It seems I would just turn off the red valve; go turn on cold water to drain water from the pipes; turn off blue valve; push down pressure release on the filter housing to release remaining pressure; then replace the filter. But when I turn the red valve off it leaks a pretty steady drip. Then when I go let the water run it never stops. I closed the blue valve anyway. When I press the pressure valve on the water filter housing water streams out and does not stop. I have only left it pressed for about 20 seconds but it does not slow down at all.

I am wondering if the red gate valve is not working?
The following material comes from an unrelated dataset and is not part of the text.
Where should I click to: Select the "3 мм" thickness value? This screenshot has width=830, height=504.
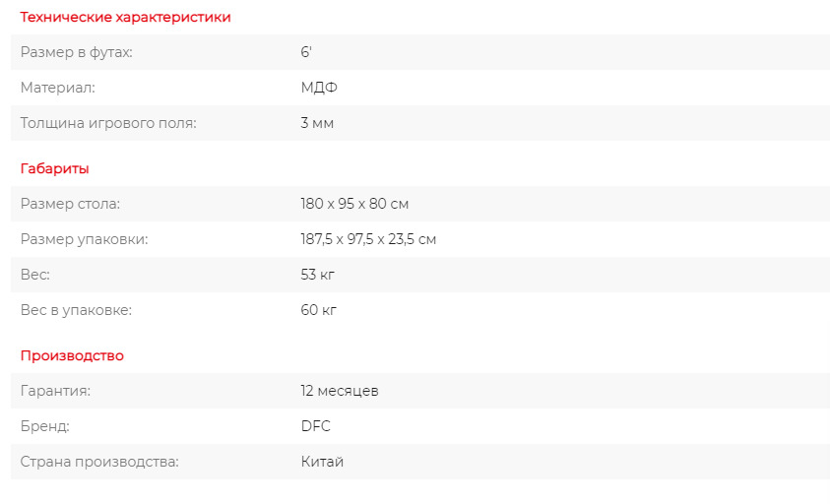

It stops the dripping when I open it back up which seems to indicate the valve is stopping water... not sure?

So... how can I test this? More importantly, how could I turn the water off to my house if I had to? I guess the blue valve would do that? I don’t completely understand the pipes coming into the house. There are two. Both are larger than the normal house pipes. One has a gate valve and then goes into the pressure tank. The other one has a ball valve that is closed. It meets up with the pipe off the pressure tank at a T and then the T goes on to the red gate valve before the water filter ( the one that leaks when it’s open). Not sure what this second line in that is turned off is.

Can I change the filter some other way?
How do I test this valve?
What is the second line coming into the house but not going to 5be pressure tank for?
If I turn off the water at the gate valve coming into the house before the pressure tank, will that turn off water to the house immediately or does the tank have to drain before water stops running? If so, seems like that’s not a good emergency shut off?


Appreciate any advice on figuring this out.
 
FB68A61F-A485-4828-902E-1A920BA62B6F.jpeg FB68A61F-A485-4828-902E-1A920BA62B6F.jpeg DA80EA2F-388D-428E-9E8A-3BDEF4D0FD2F.jpeg FB68A61F-A485-4828-902E-1A920BA62B6F.jpeg It’s hard to get pictures since the water heater is in front of some of the plumbing. Here are a few.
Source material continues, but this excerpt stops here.